A passage from "The sorrows of young werther"

May 10, 2007 20:39

I stumbled on a couple of old LJ posts from last year, I thought they were brilliant and wished to repost them, for no apparent reason other than to have them around once more.

It's a fairly big passage, but it's definately worth reading.

Must it ever be thus, -- that the source of our happiness must
also be the fountain of our misery? The full and ardent sentiment
which animated my heart with the love of nature, overwhelming me
with a torrent of delight, and which brought all paradise before
me, has now become an insupportable torment, a demon which perpetually
pursues and harasses me. When in bygone days I gazed from these
rocks upon yonder mountains across the river, and upon the green,
flowery valley before me, and saw all nature budding and bursting
around; the hills clothed from foot to peak with tall, thick forest
trees; the valleys in all their varied windings, shaded with the
loveliest woods; and the soft river gliding along amongst the
lisping reeds, mirroring the beautiful clouds which the soft evening
breeze wafted across the sky, -- when I heard the groves about me
melodious with the music of birds, and saw the million swarms of
insects dancing in the last golden beams of the sun, whose setting
rays awoke the humming beetles from their grassy beds, whilst the
subdued tumult around directed my attention to the ground, and I
there observed the arid rock compelled to yield nutriment to the
dry moss, whilst the heath flourished upon the barren sands below
me, all this displayed to me the inner warmth which animates all
nature, and filled and glowed within my heart.

My dear friend, the bare recollection of those hours still consoles
me. Even this effort to recall those ineffable sensations, and
give them utterance, exalts my soul above itself, and makes me
doubly feel the intensity of my present anguish.
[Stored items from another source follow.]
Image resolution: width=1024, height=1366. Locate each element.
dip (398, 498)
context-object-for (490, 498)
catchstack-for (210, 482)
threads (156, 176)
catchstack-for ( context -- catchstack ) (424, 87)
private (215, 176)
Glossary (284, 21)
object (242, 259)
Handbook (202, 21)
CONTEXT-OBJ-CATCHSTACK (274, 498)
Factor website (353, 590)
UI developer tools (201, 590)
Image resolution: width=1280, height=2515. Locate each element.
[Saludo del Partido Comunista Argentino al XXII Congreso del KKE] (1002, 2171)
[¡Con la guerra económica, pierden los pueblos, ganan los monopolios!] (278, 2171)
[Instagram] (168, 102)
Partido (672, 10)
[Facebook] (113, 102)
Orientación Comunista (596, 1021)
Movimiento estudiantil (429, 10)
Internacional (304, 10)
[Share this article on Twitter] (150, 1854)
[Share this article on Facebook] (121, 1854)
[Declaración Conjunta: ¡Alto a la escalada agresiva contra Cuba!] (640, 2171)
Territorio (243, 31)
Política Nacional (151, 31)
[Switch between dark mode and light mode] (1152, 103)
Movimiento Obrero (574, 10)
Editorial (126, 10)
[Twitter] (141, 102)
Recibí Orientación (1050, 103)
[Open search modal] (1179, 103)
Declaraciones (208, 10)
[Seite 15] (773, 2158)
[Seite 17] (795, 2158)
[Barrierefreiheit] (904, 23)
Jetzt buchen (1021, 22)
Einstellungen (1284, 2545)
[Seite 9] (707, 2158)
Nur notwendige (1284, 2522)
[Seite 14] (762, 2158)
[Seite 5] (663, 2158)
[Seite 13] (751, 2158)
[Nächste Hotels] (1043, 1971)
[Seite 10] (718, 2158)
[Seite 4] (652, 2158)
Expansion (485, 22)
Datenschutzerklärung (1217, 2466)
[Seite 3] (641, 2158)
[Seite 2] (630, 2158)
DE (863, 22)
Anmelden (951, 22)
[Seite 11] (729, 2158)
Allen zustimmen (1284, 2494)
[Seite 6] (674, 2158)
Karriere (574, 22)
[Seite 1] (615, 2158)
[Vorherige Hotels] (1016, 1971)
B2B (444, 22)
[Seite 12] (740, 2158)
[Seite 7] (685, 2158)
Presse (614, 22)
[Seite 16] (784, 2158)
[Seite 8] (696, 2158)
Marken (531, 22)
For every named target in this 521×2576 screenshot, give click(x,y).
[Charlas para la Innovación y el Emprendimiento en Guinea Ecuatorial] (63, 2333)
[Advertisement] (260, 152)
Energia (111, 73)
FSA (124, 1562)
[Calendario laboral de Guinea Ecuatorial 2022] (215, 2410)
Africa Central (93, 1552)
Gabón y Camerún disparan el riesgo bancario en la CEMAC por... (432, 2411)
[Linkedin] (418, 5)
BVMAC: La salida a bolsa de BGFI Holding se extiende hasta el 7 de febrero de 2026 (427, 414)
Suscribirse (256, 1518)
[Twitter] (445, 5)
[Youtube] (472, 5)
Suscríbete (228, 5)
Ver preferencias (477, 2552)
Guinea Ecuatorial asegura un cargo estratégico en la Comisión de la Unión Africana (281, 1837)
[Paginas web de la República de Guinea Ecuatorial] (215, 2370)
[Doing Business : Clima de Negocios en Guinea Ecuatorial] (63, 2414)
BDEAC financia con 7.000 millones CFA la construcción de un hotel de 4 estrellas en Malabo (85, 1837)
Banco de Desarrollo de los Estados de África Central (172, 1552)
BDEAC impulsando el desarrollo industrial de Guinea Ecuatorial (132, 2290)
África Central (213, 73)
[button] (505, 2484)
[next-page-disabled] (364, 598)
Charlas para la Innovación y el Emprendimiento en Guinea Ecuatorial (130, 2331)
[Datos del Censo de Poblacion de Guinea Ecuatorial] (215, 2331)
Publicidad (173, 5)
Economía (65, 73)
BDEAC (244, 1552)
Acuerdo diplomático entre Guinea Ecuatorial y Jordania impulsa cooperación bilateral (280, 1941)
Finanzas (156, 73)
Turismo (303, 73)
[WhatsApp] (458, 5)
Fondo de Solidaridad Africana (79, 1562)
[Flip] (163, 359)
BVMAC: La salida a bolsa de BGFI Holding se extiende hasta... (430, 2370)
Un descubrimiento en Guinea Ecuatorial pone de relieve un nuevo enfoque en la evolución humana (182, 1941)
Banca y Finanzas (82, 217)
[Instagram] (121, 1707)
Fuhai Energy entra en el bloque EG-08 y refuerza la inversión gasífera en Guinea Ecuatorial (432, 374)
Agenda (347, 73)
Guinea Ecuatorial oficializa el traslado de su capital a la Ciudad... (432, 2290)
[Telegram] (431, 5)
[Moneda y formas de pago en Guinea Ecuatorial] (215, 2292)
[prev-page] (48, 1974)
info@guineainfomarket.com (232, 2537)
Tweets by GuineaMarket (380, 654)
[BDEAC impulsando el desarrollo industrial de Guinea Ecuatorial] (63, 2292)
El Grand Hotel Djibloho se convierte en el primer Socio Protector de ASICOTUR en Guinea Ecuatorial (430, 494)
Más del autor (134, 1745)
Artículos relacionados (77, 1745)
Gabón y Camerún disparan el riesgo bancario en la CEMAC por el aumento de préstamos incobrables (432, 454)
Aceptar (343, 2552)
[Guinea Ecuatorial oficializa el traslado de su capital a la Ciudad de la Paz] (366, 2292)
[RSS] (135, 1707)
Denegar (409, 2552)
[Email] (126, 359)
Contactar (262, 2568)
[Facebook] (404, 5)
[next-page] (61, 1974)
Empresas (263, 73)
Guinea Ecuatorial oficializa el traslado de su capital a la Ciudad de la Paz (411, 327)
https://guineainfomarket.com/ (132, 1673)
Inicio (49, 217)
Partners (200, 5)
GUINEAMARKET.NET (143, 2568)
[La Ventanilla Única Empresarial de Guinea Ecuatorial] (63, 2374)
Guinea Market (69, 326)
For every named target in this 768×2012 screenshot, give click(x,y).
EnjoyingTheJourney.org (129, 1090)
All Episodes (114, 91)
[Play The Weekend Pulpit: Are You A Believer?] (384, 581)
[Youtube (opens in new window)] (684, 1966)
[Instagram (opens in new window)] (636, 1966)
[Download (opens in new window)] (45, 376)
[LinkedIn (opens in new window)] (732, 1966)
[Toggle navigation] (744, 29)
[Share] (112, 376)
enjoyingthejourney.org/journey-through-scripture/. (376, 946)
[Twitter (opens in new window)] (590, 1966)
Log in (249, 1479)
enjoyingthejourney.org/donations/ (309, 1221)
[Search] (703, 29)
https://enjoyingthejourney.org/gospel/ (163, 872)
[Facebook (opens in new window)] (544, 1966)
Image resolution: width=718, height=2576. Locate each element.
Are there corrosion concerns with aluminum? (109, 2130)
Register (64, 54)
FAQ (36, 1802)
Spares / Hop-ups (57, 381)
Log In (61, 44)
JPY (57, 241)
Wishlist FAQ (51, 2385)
It is as if a curtain had been drawn from before my eyes, and,
instead of prospects of eternal life, the abyss of an ever open
grave yawned before me. Can we say of anything that it exists
when all passes away, when time, with the speed of a storm, carries
all things onward, -- and our transitory existence, hurried along
by the torrent, is either swallowed up by the waves or dashed
against the rocks? There is not a moment but preys upon you, --
and upon all around you, not a moment in which you do not yourself
become a destroyer. The most innocent walk deprives of life
thousands of poor insects: one step destroys the fabric of the
industrious ant, and converts a little world into chaos. No: it
is not the great and rare calamities of the world, the floods which
sweep away whole villages, the earthquakes which swallow up our
towns, that affect me. My heart is wasted by the thought of that
destructive power which lies concealed in every part of universal
nature. Nature has formed nothing that does not consume itself,
and every object near it: so that, surrounded by earth and air,
and all the active powers, I wander on my way with aching heart;
and the universe is to me a fearful monster, for ever devouring
its own offspring.

how my senses are dried up, but my heart is at no
time full. I enjoy no single moment of happiness: all is vain --
nothing touches me. In the evening I say I will enjoy the next morning's
sunrise, and yet I remain in bed: in the day I promise to ramble
by moonlight; and I, nevertheless, remain in bed. I know not why
I rise, nor why I go to sleep.

The leaven which animated my existence is gone: the charm which
cheered me in the gloom of night, and aroused me from my morning
slumbers, is for ever fled.

-----------------

I couldn't have put it better myself.